Automated tracking of censorship via image search results, for the Firewall Cafe project.
The scraper is designed to be called by a regular cron job, making its way through a list of terms to be searched on Google and Baidu. It relies on DigitalOcean spaces for the term list, as well as outputting logs and storing images.
If you're starting a Digital Ocean Droplet from scratch, create an Ubuntu 20.04 Droplet (ideally with SSH key, but set it to be password-protected if you don't have SSH set up) and then add a sudo user following this tutorial so you're not doing this as the root account.
To install and run, clone the repository and install via pip (preferably in a virtual environment):
pip install -r requirements.txt
This was written with Python 3.8 and should be compatible with all versions of Python 3, but hasn't been tested extensively.
The two other major dependencies for this project are DigitalOcean Spaces and the Firewall Cafe translation back end, babelfish.
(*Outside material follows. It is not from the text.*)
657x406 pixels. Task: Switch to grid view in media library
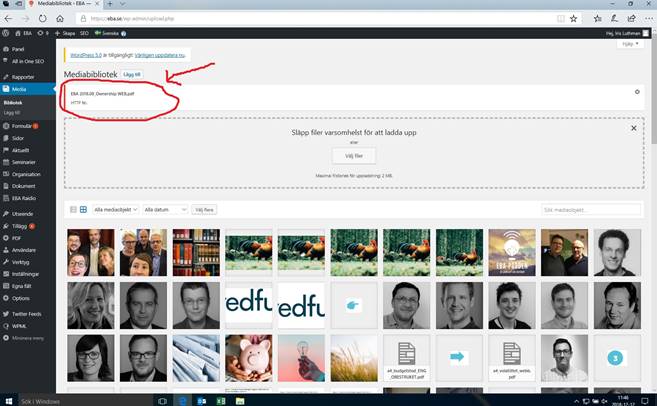point(83,210)
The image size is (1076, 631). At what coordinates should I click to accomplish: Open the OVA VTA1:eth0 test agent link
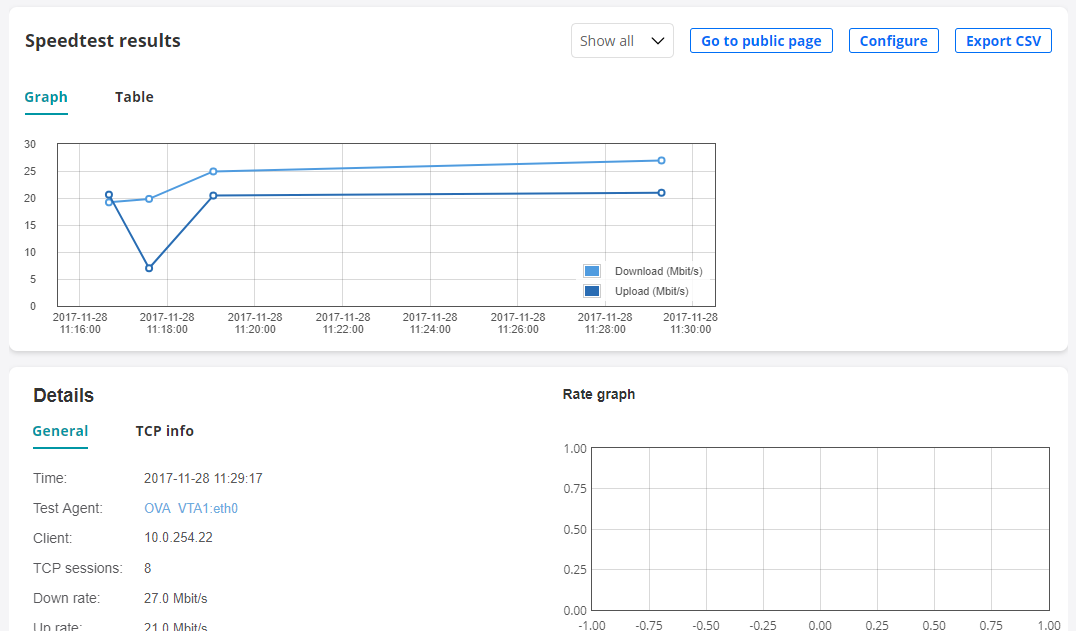(191, 508)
For the first, you'll need to set up a config.json file detailing the Spaces bucket name and region, as well as your DO access key and ID. If you have access to babelfish, you'll need to put the babelfish key ID into the config file. If you don't, you'll need to rewrite translate.py to use another translation service (or just do it manually when you put together your termlist). You can create a new access key / ID pair by going to Spaces > Manage Keys, then clicking Generate New Key.
To SSH into the Droplet, get the IP address from the DigitalOcean dashboard and run:
ssh root@<ip address you copied>
You'll need the password for the Droplet to get access. The current Firewall Droplet has a user with sudo privileges, firewall
, with the codebase in that user's home directory. You can switch to that user by typing su firewall
(it's not good practice to do things as root).
If you're deploying a new Droplet, make sure this is in the crontab:
@daily bash ~/great-firewall-watch/job.sh
Replace the folder location with wherever the repo is located, and make sure your config file is filled out and the virtual environment is where the code expects it to be.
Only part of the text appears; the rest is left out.